Requirement →
Within the records below, find each line that holds the string "badge", then copy it.

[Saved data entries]
-- Opening Marker --
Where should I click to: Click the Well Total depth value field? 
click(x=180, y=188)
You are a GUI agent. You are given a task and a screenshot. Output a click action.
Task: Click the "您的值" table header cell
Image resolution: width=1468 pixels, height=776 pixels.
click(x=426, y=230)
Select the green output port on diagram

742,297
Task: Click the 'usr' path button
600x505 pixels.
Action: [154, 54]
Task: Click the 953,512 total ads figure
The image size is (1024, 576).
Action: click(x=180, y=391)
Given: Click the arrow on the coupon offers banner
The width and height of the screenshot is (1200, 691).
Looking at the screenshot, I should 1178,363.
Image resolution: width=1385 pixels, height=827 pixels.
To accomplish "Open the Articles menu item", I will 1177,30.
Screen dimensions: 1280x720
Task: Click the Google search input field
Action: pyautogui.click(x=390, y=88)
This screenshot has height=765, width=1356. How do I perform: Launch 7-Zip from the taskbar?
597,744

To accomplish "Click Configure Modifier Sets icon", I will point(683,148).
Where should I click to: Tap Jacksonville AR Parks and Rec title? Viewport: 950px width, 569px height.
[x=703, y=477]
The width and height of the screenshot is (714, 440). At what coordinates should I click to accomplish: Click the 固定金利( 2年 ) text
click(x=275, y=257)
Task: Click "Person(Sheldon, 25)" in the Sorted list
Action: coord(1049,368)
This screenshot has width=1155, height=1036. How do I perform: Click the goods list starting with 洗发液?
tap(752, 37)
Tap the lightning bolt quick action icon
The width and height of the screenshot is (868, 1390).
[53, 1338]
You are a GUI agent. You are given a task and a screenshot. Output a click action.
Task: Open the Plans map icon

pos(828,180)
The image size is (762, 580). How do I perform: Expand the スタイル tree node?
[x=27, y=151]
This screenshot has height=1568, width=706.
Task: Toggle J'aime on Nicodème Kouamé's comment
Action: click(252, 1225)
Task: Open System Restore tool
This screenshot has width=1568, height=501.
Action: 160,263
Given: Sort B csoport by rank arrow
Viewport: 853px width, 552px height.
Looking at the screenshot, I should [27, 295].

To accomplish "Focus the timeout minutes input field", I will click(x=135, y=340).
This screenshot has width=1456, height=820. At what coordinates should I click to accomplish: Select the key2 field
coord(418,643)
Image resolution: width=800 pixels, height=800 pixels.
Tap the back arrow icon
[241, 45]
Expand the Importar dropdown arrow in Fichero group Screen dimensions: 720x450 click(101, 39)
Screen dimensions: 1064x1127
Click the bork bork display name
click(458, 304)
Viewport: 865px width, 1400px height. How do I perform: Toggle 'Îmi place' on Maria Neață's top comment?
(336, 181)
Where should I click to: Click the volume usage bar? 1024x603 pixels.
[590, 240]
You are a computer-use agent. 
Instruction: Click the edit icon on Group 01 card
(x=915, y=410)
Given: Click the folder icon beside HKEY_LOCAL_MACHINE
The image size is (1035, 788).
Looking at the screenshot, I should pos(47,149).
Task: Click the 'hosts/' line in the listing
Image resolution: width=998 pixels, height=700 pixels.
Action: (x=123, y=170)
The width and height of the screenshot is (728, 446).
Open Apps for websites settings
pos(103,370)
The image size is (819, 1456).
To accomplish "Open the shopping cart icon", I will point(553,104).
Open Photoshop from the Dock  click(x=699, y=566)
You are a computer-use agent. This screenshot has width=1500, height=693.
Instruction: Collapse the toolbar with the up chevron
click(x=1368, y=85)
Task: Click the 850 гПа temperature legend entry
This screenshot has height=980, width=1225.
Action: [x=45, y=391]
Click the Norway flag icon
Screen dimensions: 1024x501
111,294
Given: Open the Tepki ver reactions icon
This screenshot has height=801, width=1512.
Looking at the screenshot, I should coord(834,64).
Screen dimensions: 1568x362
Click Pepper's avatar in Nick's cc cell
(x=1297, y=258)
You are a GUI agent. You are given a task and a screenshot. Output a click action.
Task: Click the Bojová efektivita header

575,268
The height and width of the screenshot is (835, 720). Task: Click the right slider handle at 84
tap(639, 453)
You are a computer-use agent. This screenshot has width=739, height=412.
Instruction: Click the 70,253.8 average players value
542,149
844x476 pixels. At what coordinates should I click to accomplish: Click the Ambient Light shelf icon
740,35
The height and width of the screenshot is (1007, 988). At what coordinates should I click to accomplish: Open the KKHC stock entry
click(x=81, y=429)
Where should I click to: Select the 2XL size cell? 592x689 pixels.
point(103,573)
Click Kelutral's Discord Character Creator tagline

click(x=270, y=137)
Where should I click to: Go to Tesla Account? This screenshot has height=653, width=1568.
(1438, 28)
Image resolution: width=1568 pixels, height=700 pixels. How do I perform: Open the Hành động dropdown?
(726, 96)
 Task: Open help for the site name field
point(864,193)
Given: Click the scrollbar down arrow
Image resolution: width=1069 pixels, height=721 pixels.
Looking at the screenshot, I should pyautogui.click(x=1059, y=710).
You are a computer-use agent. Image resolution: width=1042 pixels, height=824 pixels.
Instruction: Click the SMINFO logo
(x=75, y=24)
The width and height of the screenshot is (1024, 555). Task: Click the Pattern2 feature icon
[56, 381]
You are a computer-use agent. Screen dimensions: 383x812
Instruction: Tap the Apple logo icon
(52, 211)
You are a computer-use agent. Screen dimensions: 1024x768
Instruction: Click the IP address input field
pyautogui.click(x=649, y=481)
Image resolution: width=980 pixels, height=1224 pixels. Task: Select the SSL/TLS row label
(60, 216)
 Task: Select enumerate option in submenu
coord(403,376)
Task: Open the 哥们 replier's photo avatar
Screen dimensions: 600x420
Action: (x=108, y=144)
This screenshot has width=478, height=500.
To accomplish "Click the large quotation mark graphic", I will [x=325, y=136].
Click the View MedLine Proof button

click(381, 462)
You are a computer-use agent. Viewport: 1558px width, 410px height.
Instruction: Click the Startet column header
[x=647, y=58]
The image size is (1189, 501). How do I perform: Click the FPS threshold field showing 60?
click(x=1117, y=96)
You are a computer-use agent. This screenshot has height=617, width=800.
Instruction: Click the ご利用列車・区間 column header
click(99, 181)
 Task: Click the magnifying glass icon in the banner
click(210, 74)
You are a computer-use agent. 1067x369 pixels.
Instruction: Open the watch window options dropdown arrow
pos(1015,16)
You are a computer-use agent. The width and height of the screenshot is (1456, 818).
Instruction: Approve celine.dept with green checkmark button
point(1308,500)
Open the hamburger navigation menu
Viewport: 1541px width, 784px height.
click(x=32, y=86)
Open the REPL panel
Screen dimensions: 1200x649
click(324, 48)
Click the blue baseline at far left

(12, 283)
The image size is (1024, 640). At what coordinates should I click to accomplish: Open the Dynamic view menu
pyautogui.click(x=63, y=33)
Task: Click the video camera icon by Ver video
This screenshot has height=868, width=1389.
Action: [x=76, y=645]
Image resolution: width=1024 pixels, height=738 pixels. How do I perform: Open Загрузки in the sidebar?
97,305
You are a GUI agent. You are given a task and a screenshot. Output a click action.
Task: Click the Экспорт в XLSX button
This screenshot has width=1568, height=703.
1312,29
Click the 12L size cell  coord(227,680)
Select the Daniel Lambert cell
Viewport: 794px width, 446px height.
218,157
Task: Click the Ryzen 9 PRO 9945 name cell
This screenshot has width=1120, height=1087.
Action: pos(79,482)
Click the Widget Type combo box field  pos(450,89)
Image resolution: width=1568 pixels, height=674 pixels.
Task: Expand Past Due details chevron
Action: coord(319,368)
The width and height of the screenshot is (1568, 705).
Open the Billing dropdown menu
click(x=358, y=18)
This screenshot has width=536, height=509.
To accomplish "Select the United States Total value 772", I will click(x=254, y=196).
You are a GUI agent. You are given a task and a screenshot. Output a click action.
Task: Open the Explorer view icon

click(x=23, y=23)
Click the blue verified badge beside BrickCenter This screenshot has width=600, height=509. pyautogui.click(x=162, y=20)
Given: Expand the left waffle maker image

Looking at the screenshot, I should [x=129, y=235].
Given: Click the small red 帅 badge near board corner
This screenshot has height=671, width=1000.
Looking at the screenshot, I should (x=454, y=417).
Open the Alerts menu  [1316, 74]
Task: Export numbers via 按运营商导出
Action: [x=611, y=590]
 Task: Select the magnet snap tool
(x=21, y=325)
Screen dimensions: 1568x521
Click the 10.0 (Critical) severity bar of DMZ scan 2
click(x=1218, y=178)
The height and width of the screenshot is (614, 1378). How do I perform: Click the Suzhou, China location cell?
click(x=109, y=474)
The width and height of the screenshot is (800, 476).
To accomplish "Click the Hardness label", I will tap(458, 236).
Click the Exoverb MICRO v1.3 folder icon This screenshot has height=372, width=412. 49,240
-- Closing Marker --
Answer to this exercise →
Click the blue verified badge beside BrickCenter This screenshot has width=600, height=509. pyautogui.click(x=162, y=20)
Given: Click the small red 帅 badge near board corner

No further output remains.